Zwischenruf 11.2.2024, Emma Lipka

Von der Freiheit, Fehler zu machen

Jeden Morgen beim Aufwachen freue ich mich auf den Tag. Warum? Weil ich genau weiß, dass es zu einem großen Teil mir obliegt, ihn zu gestalten.

Ich entscheide mich an Wochentagen bewusst dafür, auf die Uni zu gehen und den Vorlesungen der transkulturellen Kommunikation zu lauschen – ich habe mich auch selbst dazu entschlossen, mich im Wintersemester zunächst „nur“ für genau dieses Studium – und nun, im Sommersemester, auch noch für ein zweites, nämlich das der klassischen Philologie – anzumelden. Und auch wenn ich gerade keine Vorlesung habe, kann ich frei über meine Zeit und darüber, was ich mit ihr anfange, verfügen. So ist es also meine persönliche Entscheidung, dass ich heute hier über das Thema Freiheit spreche.

Emma Lipka
ist Studentin

Freie Entscheidungen

Eigentlich kann ich wirklich dankbar dafür sein, dass ich zu jenen Menschen gehöre, die frei über ihr Leben entscheiden können. Andere auf der Welt haben in dieser Hinsicht gewiss weniger Glück als ich. Das tut mir persönlich sehr leid für diese Menschen. Meiner Meinung nach sollte jeder seine eigenen Entscheidungen treffen – und so auch seine eigenen Fehler machen dürfen. Denn nur so kann man erkennen, was eine gute Idee ist und was nicht.

Hier ein Beispiel aus meinem eigenen Leben: Als kleines Mädchen bin ich oft zu einer Nachbarin gegangen, die für mich wie eine dritte Oma war. Wir haben alles Mögliche gemeinsam unternommen. Doch als ich älter wurde, wurden diese Treffen immer seltener – bis ich dann, völlig in meinem Teenagerleben gefangen, ein halbes Jahr lang vergessen habe, mich bei ihr zu melden.

Zwischenruf
Sonntag, 11.2.2024, 6.55 Uhr, Ö1

Die Freiheit, zu vergeben

Es war also kein Wunder, dass sie zunächst einmal ziemlich enttäuscht von mir war – hatte sie doch gedacht, ich wollte nichts mehr mit ihr zu tun haben.

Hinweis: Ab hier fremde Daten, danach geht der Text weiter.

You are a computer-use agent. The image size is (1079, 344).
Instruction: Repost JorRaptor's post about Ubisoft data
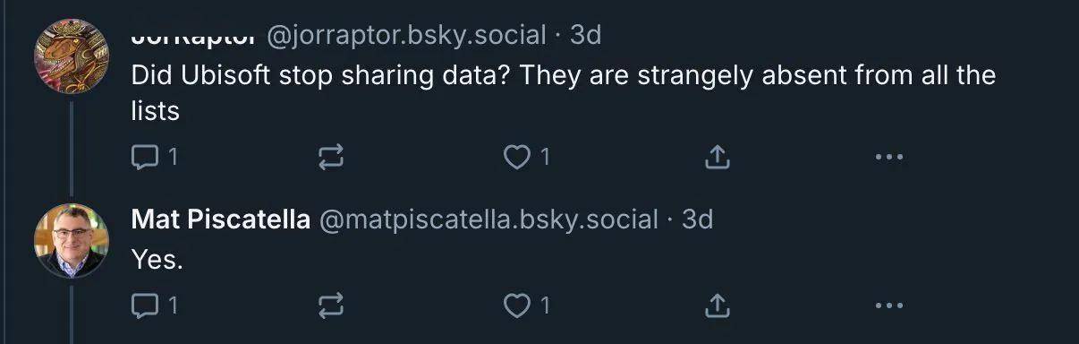[331, 159]
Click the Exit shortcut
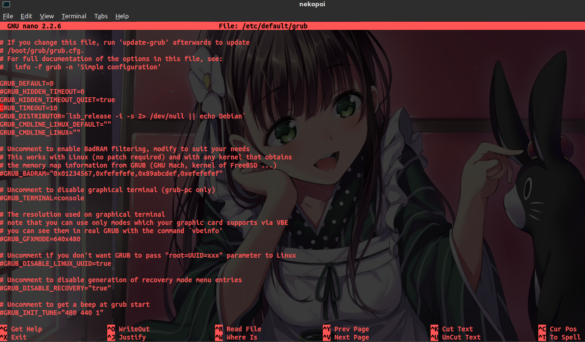 point(18,337)
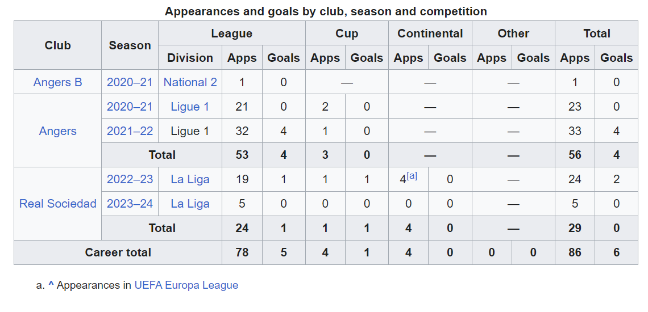Click the Career total row header
Viewport: 648px width, 312px height.
[x=118, y=252]
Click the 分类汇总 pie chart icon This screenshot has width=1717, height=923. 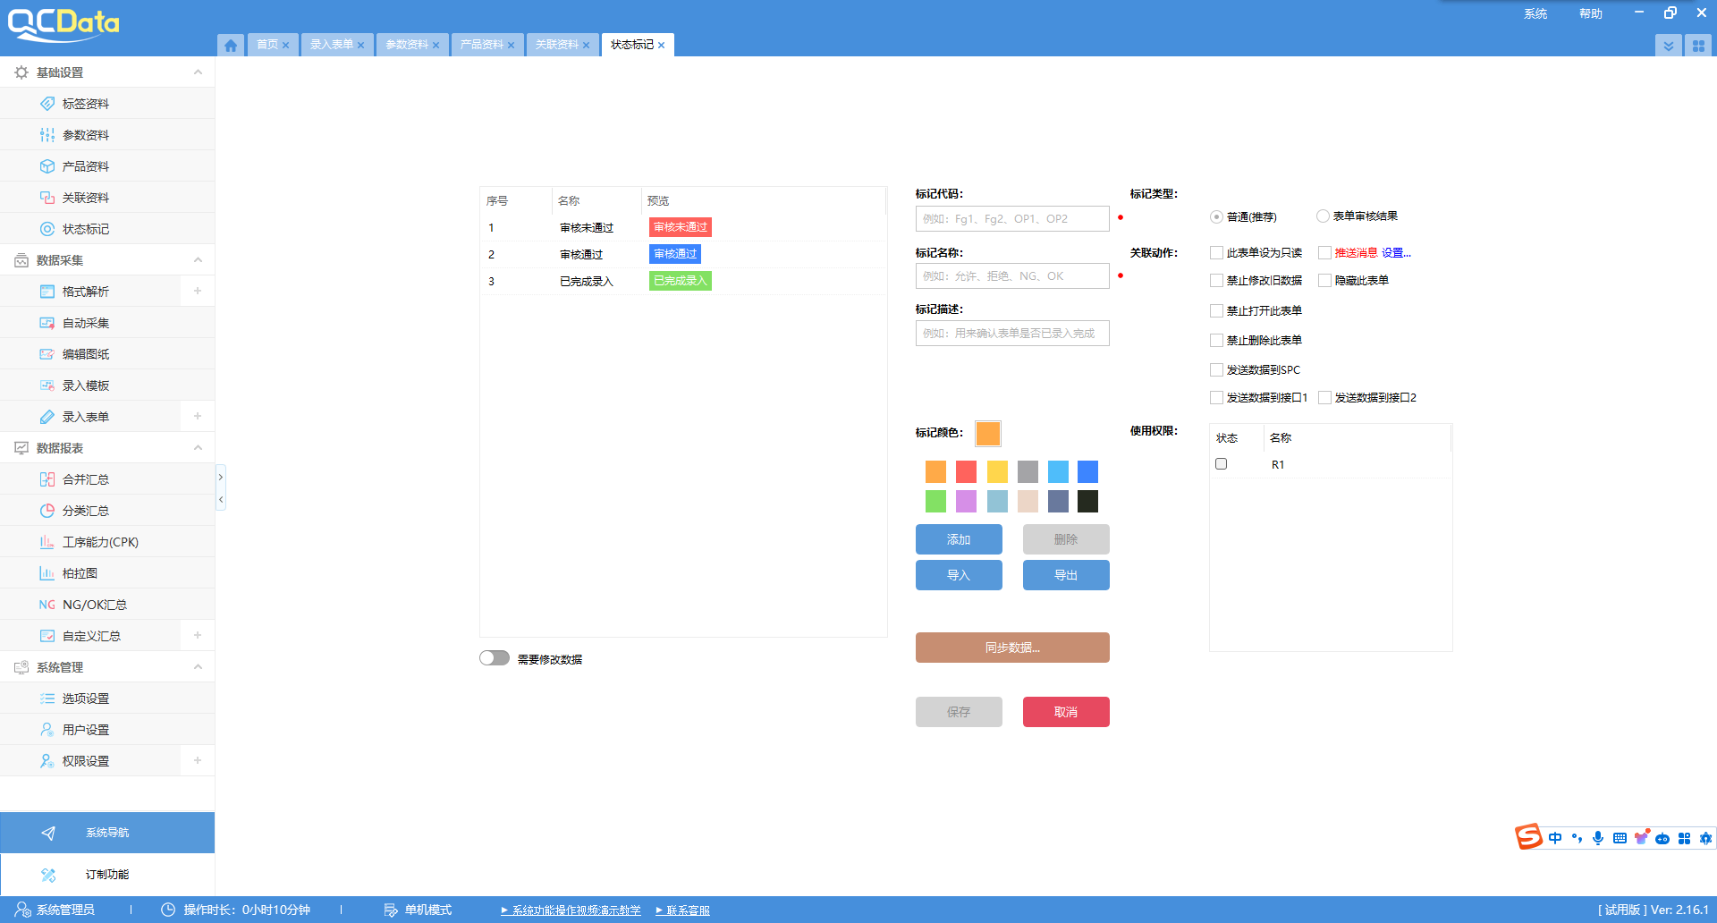pos(47,511)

Das stimmte natürlich nicht und deshalb hat mir mein Fehler auch sehr, sehr leid getan. Bis heute bin ich ihr sehr dankbar, dass sie mir verziehen hat. Aber gleichzeitig hat mir diese Erfahrung auch gezeigt, wie stark jeder einzelne Mensch ist, der denjenigen, die ihn oder sie verletzt haben, verzeiht. Vergebung ist also wirklich etwas sehr Besonderes.

Ein Beispiel, in dem diese sehr gut funktioniert, ist im neuen Testament zu finden: Jesus erzählt nämlich eine Geschichte von einem Sohn, der zunächst seinen Teil des Erbes ausbezahlt haben will und das Vermögen dann verschwendet. Als er nichts mehr hat, lernt er jedoch schnell, welchen Fehler er gemacht hat; er kehrt reumütig nach Hause zurück, und seine Familie nimmt ihn wieder auf. Dieses Beispiel aus der Bibel berührt mich und bestätigt mir noch einmal, dass es nicht unmöglich ist, Fehler zu verzeihen; dass dies freiwillig und mit ganzem Herzen geschehen kann. Mit der Freiheit, Fehler zu machen, geht eben auch noch Hand in Hand die Freiheit, sie zu vergeben. Ich denke, dass diese beiden Facetten – wie viele andere auch – unter dem Schirm des großen Begriffs der Freiheit einen sehr wichtigen Platz einnehmen. Es ist ein Schirm, unter dem meiner Meinung nach mit all seinen Facetten alle Menschen, und nicht nur ein Teil von ihnen, Platz haben sollten.